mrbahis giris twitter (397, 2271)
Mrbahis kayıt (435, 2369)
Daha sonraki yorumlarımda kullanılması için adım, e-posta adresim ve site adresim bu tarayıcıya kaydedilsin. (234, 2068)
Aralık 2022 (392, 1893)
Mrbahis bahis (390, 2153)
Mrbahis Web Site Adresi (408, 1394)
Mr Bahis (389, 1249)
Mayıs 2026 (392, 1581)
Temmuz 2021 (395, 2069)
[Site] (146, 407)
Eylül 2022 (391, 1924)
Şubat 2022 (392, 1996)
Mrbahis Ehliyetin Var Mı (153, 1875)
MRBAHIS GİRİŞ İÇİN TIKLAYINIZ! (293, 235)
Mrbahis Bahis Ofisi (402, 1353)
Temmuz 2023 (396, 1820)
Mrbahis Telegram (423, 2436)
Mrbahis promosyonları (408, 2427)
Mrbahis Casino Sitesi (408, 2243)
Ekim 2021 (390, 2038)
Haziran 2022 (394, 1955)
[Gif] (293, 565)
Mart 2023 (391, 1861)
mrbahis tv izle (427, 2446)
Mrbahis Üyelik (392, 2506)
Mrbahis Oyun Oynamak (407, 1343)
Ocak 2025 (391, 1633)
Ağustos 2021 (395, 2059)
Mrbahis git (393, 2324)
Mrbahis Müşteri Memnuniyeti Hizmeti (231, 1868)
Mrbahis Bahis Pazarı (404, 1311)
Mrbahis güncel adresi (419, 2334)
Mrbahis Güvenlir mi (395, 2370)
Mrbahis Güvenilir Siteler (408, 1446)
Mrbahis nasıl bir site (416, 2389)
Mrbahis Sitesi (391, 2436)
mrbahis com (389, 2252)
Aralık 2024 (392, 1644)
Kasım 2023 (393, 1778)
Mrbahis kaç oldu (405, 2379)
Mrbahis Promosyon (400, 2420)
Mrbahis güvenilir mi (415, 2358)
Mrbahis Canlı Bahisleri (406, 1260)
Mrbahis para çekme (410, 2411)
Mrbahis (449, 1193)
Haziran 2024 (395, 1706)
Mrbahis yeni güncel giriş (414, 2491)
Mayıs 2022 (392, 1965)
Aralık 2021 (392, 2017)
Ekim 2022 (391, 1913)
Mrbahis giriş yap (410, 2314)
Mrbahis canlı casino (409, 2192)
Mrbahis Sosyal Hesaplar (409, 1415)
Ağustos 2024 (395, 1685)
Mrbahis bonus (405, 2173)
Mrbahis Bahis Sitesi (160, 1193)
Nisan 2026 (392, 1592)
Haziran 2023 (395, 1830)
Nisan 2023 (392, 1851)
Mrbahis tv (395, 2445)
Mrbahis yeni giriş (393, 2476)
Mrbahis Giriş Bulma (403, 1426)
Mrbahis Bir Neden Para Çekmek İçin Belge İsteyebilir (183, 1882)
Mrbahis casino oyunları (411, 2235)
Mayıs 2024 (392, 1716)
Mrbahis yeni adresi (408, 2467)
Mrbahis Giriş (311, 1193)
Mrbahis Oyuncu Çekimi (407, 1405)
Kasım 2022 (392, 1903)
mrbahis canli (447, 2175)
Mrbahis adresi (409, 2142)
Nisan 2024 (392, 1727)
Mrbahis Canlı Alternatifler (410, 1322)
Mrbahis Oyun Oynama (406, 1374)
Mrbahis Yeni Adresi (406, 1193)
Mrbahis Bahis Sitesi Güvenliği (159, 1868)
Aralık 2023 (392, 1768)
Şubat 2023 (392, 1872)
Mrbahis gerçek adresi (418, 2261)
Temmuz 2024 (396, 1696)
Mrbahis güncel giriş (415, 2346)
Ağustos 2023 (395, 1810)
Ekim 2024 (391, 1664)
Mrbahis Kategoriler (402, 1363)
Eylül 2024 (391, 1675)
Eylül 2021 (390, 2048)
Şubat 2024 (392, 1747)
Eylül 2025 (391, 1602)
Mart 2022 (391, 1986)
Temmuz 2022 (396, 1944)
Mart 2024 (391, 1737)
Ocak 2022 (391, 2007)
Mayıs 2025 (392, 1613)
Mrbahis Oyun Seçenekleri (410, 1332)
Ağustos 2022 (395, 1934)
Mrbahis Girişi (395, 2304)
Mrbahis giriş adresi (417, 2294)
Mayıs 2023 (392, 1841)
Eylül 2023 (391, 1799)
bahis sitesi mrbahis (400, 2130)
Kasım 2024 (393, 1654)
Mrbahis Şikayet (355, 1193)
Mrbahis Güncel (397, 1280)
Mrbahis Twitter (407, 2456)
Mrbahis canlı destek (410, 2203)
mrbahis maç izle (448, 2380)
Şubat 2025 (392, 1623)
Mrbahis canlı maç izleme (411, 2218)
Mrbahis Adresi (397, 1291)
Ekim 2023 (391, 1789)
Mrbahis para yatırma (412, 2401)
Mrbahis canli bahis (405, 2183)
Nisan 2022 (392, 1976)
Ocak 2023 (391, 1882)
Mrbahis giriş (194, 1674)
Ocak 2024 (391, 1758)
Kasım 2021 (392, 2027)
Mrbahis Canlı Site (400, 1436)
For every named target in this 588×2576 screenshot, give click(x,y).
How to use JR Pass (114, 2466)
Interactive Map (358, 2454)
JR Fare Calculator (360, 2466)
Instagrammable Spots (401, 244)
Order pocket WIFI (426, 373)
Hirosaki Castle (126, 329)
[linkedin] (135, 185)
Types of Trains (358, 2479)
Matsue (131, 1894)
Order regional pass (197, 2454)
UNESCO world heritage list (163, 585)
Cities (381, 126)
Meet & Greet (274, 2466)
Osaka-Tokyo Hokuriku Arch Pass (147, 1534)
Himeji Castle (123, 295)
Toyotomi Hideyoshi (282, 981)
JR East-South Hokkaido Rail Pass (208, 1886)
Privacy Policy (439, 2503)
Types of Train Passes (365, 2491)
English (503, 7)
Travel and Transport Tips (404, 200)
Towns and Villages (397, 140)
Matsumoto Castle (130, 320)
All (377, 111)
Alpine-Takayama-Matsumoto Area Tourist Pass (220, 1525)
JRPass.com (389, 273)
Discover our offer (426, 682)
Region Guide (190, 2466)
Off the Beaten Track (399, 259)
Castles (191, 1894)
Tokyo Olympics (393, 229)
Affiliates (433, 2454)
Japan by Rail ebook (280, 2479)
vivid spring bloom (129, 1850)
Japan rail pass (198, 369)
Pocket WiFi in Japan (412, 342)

--

What is being asked
Pull every line containing the word "Temmuz" out of the material.

The completed task
Temmuz 2021 (395, 2069)
Temmuz 2023 (396, 1820)
Temmuz 2024 (396, 1696)
Temmuz 2022 (396, 1944)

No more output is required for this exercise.